Now more than ever, pop culture is about the small stuff — an obscure TV show, a few notes in a pop song, a tweet. To celebrate a year of micro moments, every day a new Grantland writer will highlight one specific thing — a Big Little Thing — that we won’t soon forget.
My favorite moment from my favorite comic book of 2013 was the last panel on Page 20 of Saga Issue 13, the reveal of drunken and debauched revolutionary peacenik author D. Oswald Heist — a hoary, brown-skinned cyclops creature — wearing a green bathrobe, urine-stained tighty-whities, and slippers, clutching a laser blaster and a bottle of alcohol. The dialogue balloon: “You stupid cunts here to take back my advance?” The text narration: “But no one makes a worse first impression than writers.”
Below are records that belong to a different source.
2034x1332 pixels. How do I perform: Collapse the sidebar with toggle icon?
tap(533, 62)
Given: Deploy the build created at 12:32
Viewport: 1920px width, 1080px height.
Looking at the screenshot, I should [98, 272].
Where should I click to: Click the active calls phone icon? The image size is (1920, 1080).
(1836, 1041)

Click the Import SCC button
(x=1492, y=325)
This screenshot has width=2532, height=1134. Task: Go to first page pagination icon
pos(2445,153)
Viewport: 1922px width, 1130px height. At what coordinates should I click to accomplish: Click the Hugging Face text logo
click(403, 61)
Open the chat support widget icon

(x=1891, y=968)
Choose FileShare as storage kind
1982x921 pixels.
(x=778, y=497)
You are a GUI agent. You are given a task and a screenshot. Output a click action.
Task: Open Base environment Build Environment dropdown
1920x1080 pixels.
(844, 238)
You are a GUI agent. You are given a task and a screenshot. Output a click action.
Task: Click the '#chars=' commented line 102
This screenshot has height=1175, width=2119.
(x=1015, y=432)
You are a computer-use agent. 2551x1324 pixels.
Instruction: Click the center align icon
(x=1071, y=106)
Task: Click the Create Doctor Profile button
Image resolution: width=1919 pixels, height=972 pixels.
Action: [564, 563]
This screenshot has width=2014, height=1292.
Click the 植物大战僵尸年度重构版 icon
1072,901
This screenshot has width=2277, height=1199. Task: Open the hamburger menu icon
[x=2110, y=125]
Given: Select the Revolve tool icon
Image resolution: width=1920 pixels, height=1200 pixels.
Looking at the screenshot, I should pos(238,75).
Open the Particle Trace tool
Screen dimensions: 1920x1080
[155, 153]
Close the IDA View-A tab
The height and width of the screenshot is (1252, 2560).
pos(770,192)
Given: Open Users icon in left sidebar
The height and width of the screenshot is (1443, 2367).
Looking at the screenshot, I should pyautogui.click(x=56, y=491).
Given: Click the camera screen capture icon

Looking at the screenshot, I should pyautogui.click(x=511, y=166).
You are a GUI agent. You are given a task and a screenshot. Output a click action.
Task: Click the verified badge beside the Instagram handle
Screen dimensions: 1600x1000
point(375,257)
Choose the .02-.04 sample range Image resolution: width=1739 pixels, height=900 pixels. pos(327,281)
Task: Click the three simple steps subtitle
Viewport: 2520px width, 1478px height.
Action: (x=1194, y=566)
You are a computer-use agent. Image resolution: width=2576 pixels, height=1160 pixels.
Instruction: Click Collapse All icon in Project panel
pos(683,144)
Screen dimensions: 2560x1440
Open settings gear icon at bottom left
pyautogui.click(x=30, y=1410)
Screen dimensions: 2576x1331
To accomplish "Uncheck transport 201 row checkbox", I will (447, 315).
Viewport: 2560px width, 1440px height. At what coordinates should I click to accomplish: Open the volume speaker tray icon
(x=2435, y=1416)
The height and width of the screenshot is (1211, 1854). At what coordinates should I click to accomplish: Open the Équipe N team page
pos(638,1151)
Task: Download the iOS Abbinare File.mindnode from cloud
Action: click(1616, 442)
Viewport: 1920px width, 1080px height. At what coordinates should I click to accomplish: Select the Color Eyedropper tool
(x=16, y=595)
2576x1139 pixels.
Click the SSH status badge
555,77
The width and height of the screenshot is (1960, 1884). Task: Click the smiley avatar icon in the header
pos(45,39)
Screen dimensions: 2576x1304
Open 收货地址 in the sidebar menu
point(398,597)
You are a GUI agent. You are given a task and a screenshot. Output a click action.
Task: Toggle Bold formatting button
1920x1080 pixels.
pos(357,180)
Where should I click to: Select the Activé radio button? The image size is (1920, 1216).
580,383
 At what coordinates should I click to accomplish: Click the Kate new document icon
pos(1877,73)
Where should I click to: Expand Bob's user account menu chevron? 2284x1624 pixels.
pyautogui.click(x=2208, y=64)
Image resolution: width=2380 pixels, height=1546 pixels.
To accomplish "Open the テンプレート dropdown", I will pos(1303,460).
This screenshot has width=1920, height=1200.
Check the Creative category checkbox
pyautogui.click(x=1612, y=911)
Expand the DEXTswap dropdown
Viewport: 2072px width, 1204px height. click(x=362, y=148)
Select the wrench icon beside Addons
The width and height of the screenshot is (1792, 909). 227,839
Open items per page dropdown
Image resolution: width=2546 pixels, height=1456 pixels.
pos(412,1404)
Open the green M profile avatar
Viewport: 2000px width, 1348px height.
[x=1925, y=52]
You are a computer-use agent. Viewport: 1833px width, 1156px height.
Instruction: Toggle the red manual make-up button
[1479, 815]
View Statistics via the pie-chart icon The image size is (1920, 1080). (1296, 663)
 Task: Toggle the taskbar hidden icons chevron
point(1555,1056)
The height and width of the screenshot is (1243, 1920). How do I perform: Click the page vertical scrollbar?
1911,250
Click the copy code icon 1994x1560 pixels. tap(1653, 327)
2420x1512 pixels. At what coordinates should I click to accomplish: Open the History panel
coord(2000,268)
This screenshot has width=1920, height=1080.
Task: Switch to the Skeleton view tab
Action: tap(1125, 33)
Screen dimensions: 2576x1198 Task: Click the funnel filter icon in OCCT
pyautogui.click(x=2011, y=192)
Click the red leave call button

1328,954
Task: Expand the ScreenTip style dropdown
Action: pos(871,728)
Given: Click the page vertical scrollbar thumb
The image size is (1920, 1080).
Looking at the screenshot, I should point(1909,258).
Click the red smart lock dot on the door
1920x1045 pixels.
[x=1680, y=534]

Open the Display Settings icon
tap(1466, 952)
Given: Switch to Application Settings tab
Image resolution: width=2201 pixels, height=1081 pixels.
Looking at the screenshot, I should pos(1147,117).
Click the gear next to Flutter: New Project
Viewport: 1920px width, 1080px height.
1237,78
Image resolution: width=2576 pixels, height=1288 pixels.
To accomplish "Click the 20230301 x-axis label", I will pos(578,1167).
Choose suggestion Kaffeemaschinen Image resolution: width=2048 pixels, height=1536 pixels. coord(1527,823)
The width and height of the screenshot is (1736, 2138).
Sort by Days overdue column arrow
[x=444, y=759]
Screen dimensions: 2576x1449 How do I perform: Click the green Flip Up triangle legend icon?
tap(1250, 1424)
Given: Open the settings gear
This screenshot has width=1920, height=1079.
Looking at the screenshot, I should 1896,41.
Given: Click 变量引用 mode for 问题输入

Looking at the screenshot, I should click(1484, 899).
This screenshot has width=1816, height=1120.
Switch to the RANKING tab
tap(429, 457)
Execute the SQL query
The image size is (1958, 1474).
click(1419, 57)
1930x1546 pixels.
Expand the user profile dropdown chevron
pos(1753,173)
Comic books, once a niche haven for nerds, weirdos, and any high school misanthrope most likely to be stuffed into his own locker, have taken over the mainstream. Marvel’s The Avengers — a film uniting the Hulk, Black Widow, Hawkeye, Captain America, Iron Man, and Thor — did a billion and a half dollars at the box office. Christopher Nolan’s Dark Knight trilogy blasted away the campy veneer of its Joel Schumacher predecessors, paved the way for a grim Man of Steel, and set us on a course for 2015’s Batfleck vs. Superman, or whatever they’re calling it. The idea that once made comics feel special, that within those pages you would see sights and meet characters that could not appear in any other medium, has been largely nullified by the steady forward march of special-effects technology. I mean, Marvel has a movie featuring a talking raccoon coming out.
But there is one comic book out there right now that captures that feeling of what makes the form unique, a story I can’t imagine happening anywhere else, in any other medium: Saga, by writer Brian K. Vaughan and artist Fiona Staples.
Saga is your basic story of two lovers, Alana and Marko, from opposite sides of a galactic war between the planet Landfall and its moon Wreath; their bi-species newborn child, Hazel; and the efforts of various parties from both sides of said galactic war to track them down, kill them, and study the child for science. It features characters such as Hazel’s ghost-teenager-without-legs nanny Izabel; the haughty, PTSD-suffering, sentient android-with-a-television-for-a-head Prince Robot IV; a depressed bounty hunter with a heart of gold, the Will, and his hairless Siamese cat, who has the power to know when you’re lying (named, quite appropriately, Lying Cat); and the alcoholic novelist Heist, whose seemingly boilerplate, Fabio-with-shirt-billowing checkout-rack pulp paperback is actually a coded call for revolutionary peace in the galaxy.
Saga is a mishmash of genres, and that shouldn’t work. The story structure is traditional: (literally) star-crossed lovers and their child, the powers that be aligned against them. Take that ages-old narrative design and set it in space. Now have the weird anthropomorphic alien creatures speak in postmillennium Earth lingo, like if you went to a planet where the inhabitants were all huge fans of HBO’s Girls. Comedic, whimsical elements are underpinned by nuanced explorations of the effects of endless war. Prince Robot IV is haunted by memories of a chemical attack that killed a medic patching him up. Alana’s first interaction with Marko’s father devolves into an argument over proportional retaliation and culpability for acts committed in a war that has raged since before she was born. The Will rescues a 6-year-old girl who was sold to the brothel planet Sextillion after her family was wrongly imprisoned by the forces from Wreath.
What makes all these disparate elements — space, fantasy, highbrow, lowbrow, magic, modernism — come together is the nature of the collaboration between Vaughan and Staples. The depth of feeling between Alana and Marko is evident in Staples’s rendering of their faces, her uncannily naturalistic depiction of human body language. The full-page reveal of Sophie, the 6-year-old slave girl, from the Will’s point of view, her shirt torn at the sleeve, is heartbreaking. I don’t know if there’s an artist working in the format today who draws clothing better than Staples — not just the realism with which she depicts folds in a cape, but also the design that went into it, how freaking cool that cape actually looks. No superhero tights and hypersexual, physically impossible poses waiting to be sent up by the Hawkeye Initiative here. It’s a rare book for which the artist and writer are equally indispensable.
At its heart, what Vaughan and Staples capture with Saga is the feeling of the first 12 months of your first serious relationship, the feeling of being so stupid in love with someone that, fuck the world, they’re all that matters. If you’ve ever felt that, read Saga and feel it again.